I'm having a problem in searching in an array. I wanted to check if a certain string exists in one of the elements, example
Array:
["4_1", "4_2", "4_3"]
I will check if the string "4" exists in one of the variables.
Thank you!
3 Answers
You could use a loop for it.
var arr = ["4_1", "4_2", "4_3"];
search = RegExp(4),
result = arr.some(search.test.bind(search));
document.write(result);4 Comments
mplungjan
I do not fully grasp the need for the complexity of your code. Why be case insensitive on a number and why the bind?
Praveen Kumar Purushothaman
The
some is really good. Yes, why case insensitive on a number?
Nina Scholz
@PraveenKumar, it was for future reference ... ;)
Nina Scholz
@mplungjan, try it without bind, it does not work outside of a function around.
The Easiest way is to use Array.prototype.join && indexOf methods
["4_1", "4_2", "4_3"].join("").indexOf("4")

====

▶ _Task 1_
Reproduce the passage of the array-search thread that opens with the words containing "I'm having a" and closes with "of the variables.".
▶ _Task 2_
From the array-search thread, list every distinct name that appears as the author of a comment.
The material placed after this point was taken from a separate source.

====

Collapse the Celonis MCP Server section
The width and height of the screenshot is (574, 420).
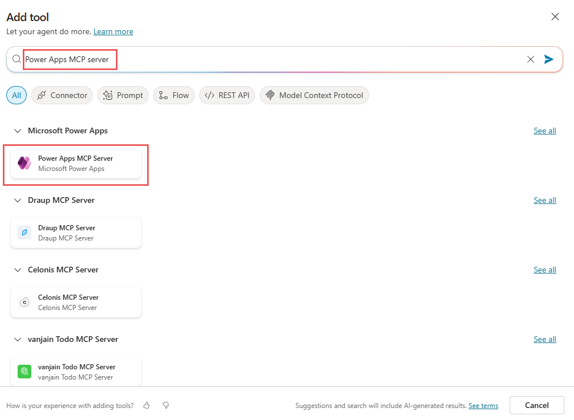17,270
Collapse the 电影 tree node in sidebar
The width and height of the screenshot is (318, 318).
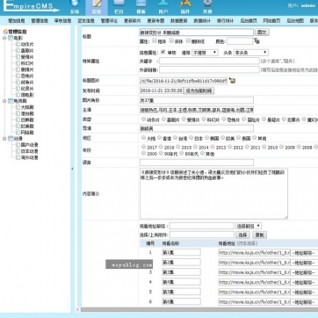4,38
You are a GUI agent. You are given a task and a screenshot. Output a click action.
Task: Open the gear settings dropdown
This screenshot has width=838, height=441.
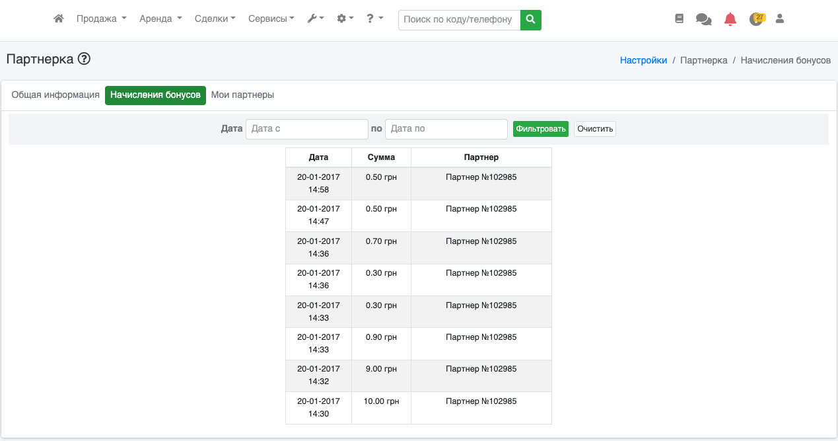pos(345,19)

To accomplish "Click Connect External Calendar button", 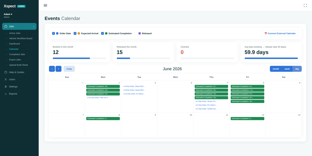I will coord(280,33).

====

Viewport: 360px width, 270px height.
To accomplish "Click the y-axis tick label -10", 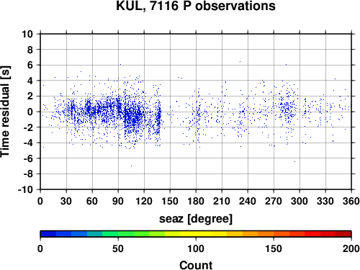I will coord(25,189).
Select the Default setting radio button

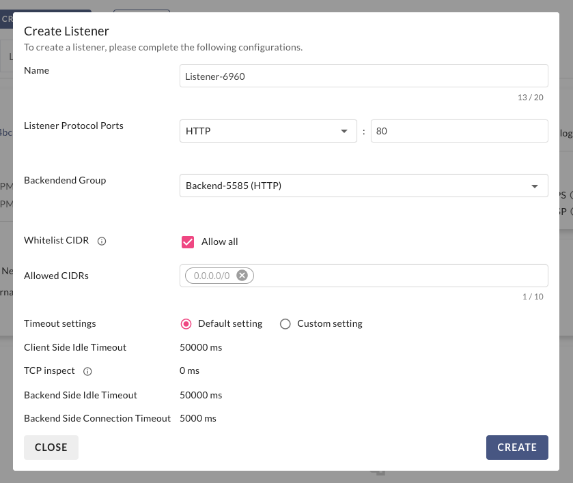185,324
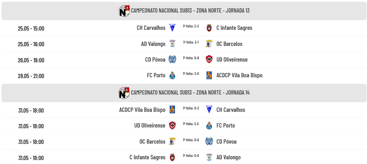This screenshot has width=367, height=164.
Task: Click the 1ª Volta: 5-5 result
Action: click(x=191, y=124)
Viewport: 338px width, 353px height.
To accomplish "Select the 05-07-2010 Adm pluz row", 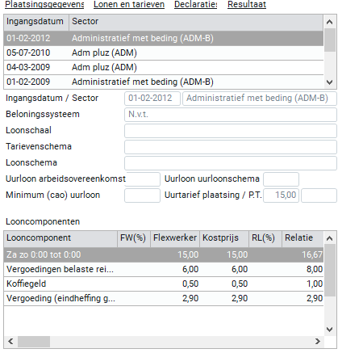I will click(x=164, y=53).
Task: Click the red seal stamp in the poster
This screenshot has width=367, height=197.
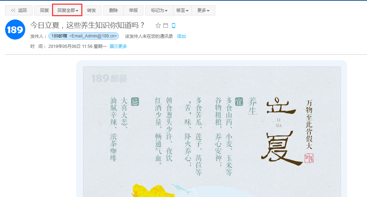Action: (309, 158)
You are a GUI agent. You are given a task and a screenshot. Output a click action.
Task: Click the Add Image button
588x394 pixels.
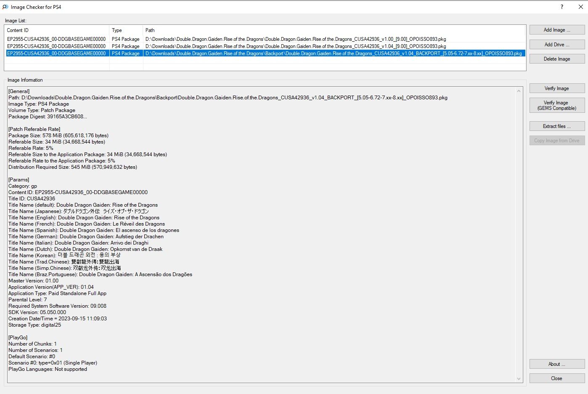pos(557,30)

====

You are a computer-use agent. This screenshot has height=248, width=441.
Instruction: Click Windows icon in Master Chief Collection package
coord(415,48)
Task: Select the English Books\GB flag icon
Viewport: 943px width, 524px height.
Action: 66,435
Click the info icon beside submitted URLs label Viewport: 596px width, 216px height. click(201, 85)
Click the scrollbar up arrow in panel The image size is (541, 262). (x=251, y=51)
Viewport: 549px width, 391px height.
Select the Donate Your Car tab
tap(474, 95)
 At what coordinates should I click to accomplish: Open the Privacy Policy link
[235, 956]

====

▶ _Worked solution 1_
I'm having a problem in searching in an array. I wanted to check if a certain string exists in one of the elements, example
Array:
["4_1", "4_2", "4_3"]
I will check if the string "4" exists in one of the variables.

▶ _Worked solution 2_
mplungjan, Praveen Kumar Purushothaman, Nina Scholz